Australian Electoral Commission’s ignorant error

Screenshot of Australian Electoral Commission voter registration form: click to embiggenI’d congratulate the Australian Electoral Commission (AEC) on their new online voter registration tool, but they’ve made the usual arsehat mistake of assuming everyone’s name consists of at least two words.

This error is doubly stupid, because it means they didn’t test their data entry validation code by running it against the existing database of voters. Oops.

As I wrote in 2011, there’s more than 13,000 Australians with a single-word name, and I know for a fact that at least one of them is already on the electoral roll.
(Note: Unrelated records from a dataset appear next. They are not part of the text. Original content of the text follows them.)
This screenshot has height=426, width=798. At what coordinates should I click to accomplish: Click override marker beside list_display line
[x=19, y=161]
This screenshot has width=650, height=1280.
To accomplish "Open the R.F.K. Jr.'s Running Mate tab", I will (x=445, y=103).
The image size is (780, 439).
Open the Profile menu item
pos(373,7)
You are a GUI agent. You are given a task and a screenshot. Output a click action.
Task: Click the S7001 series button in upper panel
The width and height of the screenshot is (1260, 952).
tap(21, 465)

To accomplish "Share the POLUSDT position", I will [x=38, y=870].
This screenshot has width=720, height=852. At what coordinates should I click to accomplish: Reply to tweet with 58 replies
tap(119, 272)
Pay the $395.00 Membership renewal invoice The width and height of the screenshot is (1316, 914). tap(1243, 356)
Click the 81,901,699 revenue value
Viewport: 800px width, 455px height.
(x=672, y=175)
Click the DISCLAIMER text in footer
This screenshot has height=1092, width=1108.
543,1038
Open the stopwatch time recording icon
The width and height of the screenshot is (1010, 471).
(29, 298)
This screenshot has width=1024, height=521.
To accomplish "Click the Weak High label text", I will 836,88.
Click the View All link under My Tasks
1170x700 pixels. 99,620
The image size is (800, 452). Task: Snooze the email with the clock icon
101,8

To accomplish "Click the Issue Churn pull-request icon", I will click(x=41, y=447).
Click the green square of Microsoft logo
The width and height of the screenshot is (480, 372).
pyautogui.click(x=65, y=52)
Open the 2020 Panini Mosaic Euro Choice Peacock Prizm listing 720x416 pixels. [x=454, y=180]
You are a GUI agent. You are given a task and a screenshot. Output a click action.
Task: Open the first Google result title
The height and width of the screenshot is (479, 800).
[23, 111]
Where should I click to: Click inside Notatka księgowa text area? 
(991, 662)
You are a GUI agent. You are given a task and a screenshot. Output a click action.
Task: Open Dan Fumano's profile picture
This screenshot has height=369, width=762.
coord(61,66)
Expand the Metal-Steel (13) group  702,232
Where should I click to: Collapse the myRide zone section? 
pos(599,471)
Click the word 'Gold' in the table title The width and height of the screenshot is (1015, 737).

Anyway, apart from looking at the full screenshot, you can read Josh Taylor’s story about this thing, or try the tool for yourself.

Weekly Wrap 145: Crimefighting and a currawong

Skulking currawong: click to embiggenThe week of Monday 11 to Sunday 17 March 2013 was nearly a week ago, so I’ll just list the media things and show you a photograph of a currawong.

Articles

  • Reserve Bank hacking raises questions — and false alarm, Crikey, 12 March 2013. Note that further information has emerged since this story was written, though I have yet to write a follow-up.
  • Backwards attitude to online identity erodes our power, ZDNet Australia, 15 March 2013. I argue that most internet companies have got it backwards. In the physical world, anonymity is the norm. We only identify ourselves by our so-called “real name” in certain circumstances. Yet many internet companies, notable Google and Facebook, are insisting on real names as the norm.

Media Appearances

Corporate Largesse

  • On Tuesday morning, Trend Micro held a media briefing at the O Bar, formerly the Summit Restaurant, at the top of Australia Square. Refreshments were served, and the view was magnificent. We then went to Steerson’s Steakhouse for lunch, where I had a grain-fed rib-eye steak and a couple glasses of Wirra Wirra Church Block 2010 Cabernet Shiraz Merlot. Yes, of course they paid.
  • On Wednesday morning, I attended the Australian launch of LG’s Optimus G smartphone at Sydney’s Museum of Contemporary Art. Refreshements were served, and I was given an evaluation unit of the phone itself, plus a Telstra Next G SIM card with a 20GB per month data pack — then I forgot the SIM unlock PIN, and now I’m waiting on a PUK code to unlock the damn thing.

[Photo: Skulking currawong, photographed on 11 March 2013 at Bunjaree Cottages.]